[Core] Automatically cast multi-modal input dtype (#18756)

Signed-off-by: DarkLight1337 <tlleungac@connect.ust.hk>
2025-12-27 17:50:53 +08:00 · 2025-05-27 23:45:48 +08:00 · 2025-05-27 23:45:48 +08:00 · 696259ca01
commit 696259ca01
parent 6b6d496114
16 changed files with 91 additions and 44 deletions
--- a/vllm/model_executor/models/deepseek_vl2.py
+++ b/vllm/model_executor/models/deepseek_vl2.py
@ -210,9 +210,7 @@ class DeepseekVL2MultiModalProcessor(
                dict(prompt=prompt, **mm_data),
                mm_kwargs,
            )
-            target_dtype = self.info.ctx.model_config.dtype
-            pixel_values = processed_outputs.pop("pixel_values").to(
-                target_dtype)
+            pixel_values = processed_outputs["pixel_values"]
            # split pixel values into patches corresponding to each image
            images_spatial_crop = processed_outputs["images_spatial_crop"]
            patches_per_image = [
--- a/vllm/model_executor/models/gemma3_mm.py
+++ b/vllm/model_executor/models/gemma3_mm.py
@ -263,11 +263,6 @@ class Gemma3MultiModalProcessor(BaseMultiModalProcessor[Gemma3ProcessingInfo]):
            mm_data,
            mm_kwargs,
        )
-        if "pixel_values" in processed_outputs:
-            # Cast pixel values to model dtype already here,
-            # so we need to transfer less data to the GPU
-            processed_outputs["pixel_values"] = processed_outputs[
-                "pixel_values"].to(self.info.ctx.model_config.dtype)

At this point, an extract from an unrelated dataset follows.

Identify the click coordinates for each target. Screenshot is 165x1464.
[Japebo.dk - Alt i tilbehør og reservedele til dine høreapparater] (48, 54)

        # HF processor pops the `num_crops` kwarg, which is needed by vLLM
        if (images := mm_data.get("images")) is not None:
--- a/vllm/multimodal/inputs.py
+++ b/vllm/multimodal/inputs.py
@ -746,11 +746,17 @@ class MultiModalKwargs(UserDict[str, NestedTensors]):
        batched_inputs: BatchedTensorInputs,
        *,
        device: torch.types.Device,
+        dtype: Optional[torch.dtype] = None,
    ) -> BatchedTensorInputs:
        json_inputs = cast(JSONTree[torch.Tensor], batched_inputs)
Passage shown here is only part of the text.